Company: Arrow Video
Director: Andrea Bianchi
Audio Commentary-Adrian J. Smith and David Flint
Featurette-Sex and Death with a Smile (Video Essay on Edwige Fenech)
Interview-A Good Man for the Murders (Nino Castelnuovo)
Interview-The Blonde Salamander (Erna Schurer)
Interview-The Art of Helping (Assistant Director Daniele Sangiorgi)
Interview-Jack of All Trade (Production Manager Tino Polenghi)
As for the Disc-Video: ****1/2/5
The film is presented with an AVC encoded 1080p transfer in 2.35:1. This is a massively worthwhile upgrade over the old Blue Underground print which was soft and filled with grain, as instead this offers up a richer, warmer palette that offers a far more realistic series of flesh-tones and background colors. While still containing some form of grain which is to be expected considering the age of the film and the film-making limitations of the time, the detail level is still impressively high and manages to imbue the film with some standout images including a rather ingenious opportunity to see the opening abortion with either the original blue tint or with more natural colors. Overall, another strong and impressive visual package here.
This one features nice-sounding LPCM Mono tracks in either the original Italian or the popular English dub. Aside from the obvious differences in voices, there really isn't any noticeably substantial changes in amplitude or overall mix levels, so your preference will probably come down to whether or not reading subtitles bugs you. This also allows the jazzy Blaxploitation-style score of Berto Pisano ample room to work as it resonates cleanly and with considerable sonic energy on the low end. Nothing here will really blow you away, but it serves as a wholly appropriate and effective for this type of film.
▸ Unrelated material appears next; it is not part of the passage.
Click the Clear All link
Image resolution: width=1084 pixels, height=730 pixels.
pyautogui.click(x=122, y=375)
First up is a fine if somewhat chatty commentary by Adrian J. Smith and David Flint. They have stellar stories to tell about the film's production history and some biographical information on the performers as they appear on-screen, and the wide-array of stories told her provide listeners with a stellar amount of newfound information to come out of the talk. They sometimes talk over each other due to trying to start up on the same stories but there's far more to get out of it's inclusion here as this is decidedly a fine point for fans to look into.
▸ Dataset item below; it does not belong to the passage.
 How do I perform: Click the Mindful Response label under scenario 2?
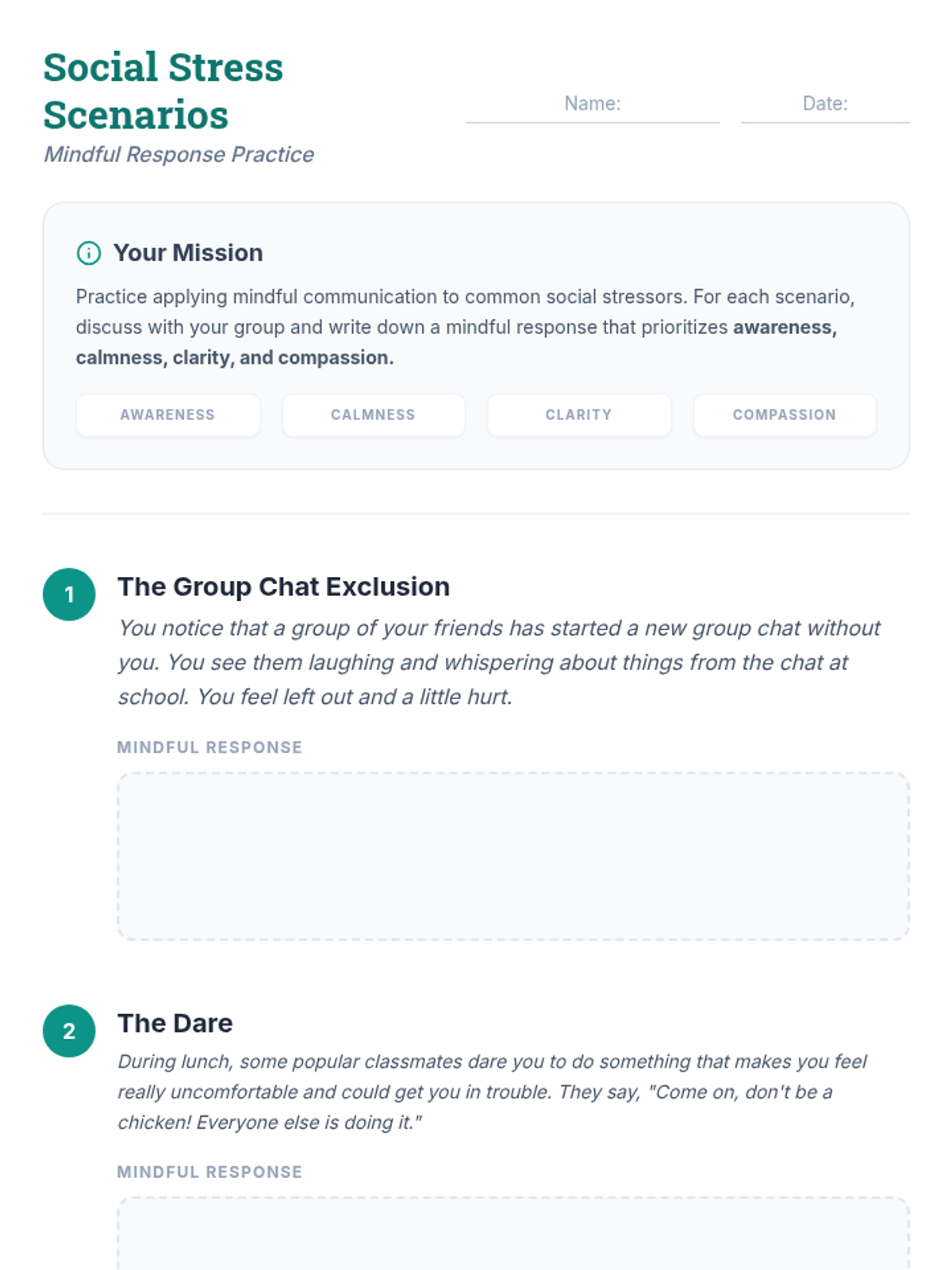tap(209, 1172)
Also on tap in the extras is a superlative video essay by Kat Ellinger on Edwige's career in giallo and sex comedies. Running through the precursors to her appearance in the genre to how she became the undisputed queen of the genre, this stellar overview of how she came to be known for her work in both genres is a great mix of clips from the films and still-shots as Kat exposes some of the finest and most well-researched biographical information about her as well as incredibly profound analysis of why she came to be known in the role. It's the next best thing to having her on the disc itself.
Lastly, there's four interviews conducted, first up is an archival interview with Nino Caselnuovo where he goes over his acting career and history with directors Lucio Fulci and Alfredo Giannetti as well as working on the film itself. Actress Erna Schurer is also included, discussing her early career in the genre as well as her contributions to the film including the infamous attempted rape scene her character goes through. Assistant Director Daniele Sangiorgi gets the longest extra, an exhaustive overview of his career filled with varied stories and recollections from his decades-long career which is almost worth the price of the disc alone. Lastly, Production Manage Tino Polenghi gets the spotlight to recount some of his memories and experiences working on the film and in the Italian genre scene at the time. Rounding out the list is several trailers and a robust image gallery featuring numerous stills and poster artwork for the film.
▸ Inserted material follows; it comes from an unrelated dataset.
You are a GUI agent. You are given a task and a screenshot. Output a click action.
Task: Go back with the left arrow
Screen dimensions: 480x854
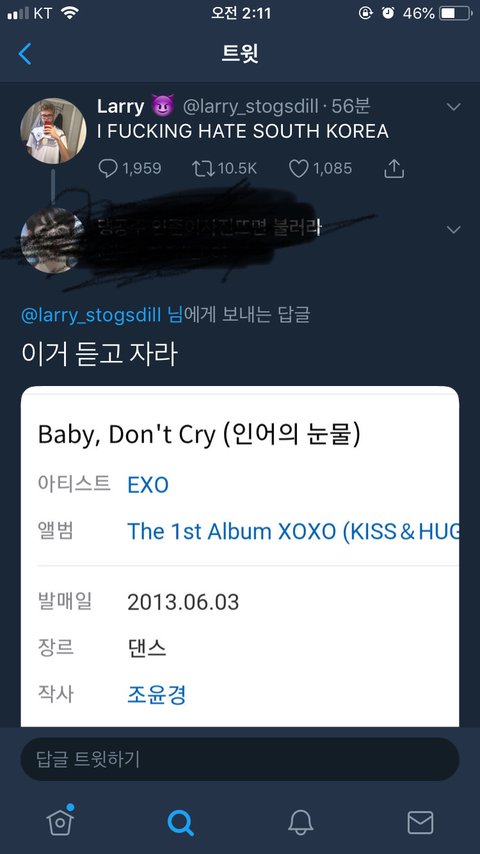[25, 54]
A booklet containing new writing on the film is also included in the package but was not provided for review.
A standout version of one of the genre's most beloved and lurid titles, this is one of the finest presentations in Arrow's gluttony of gialli titles which is getting more and more impressive as time goes on. This is well-worth the upgrade for fans of the film or those that are curious about it, while those not sold on this one really have no excuse for picking up this stellar package from Arrow especially with the strong technical aspects of the disc.
To order the film: LINK.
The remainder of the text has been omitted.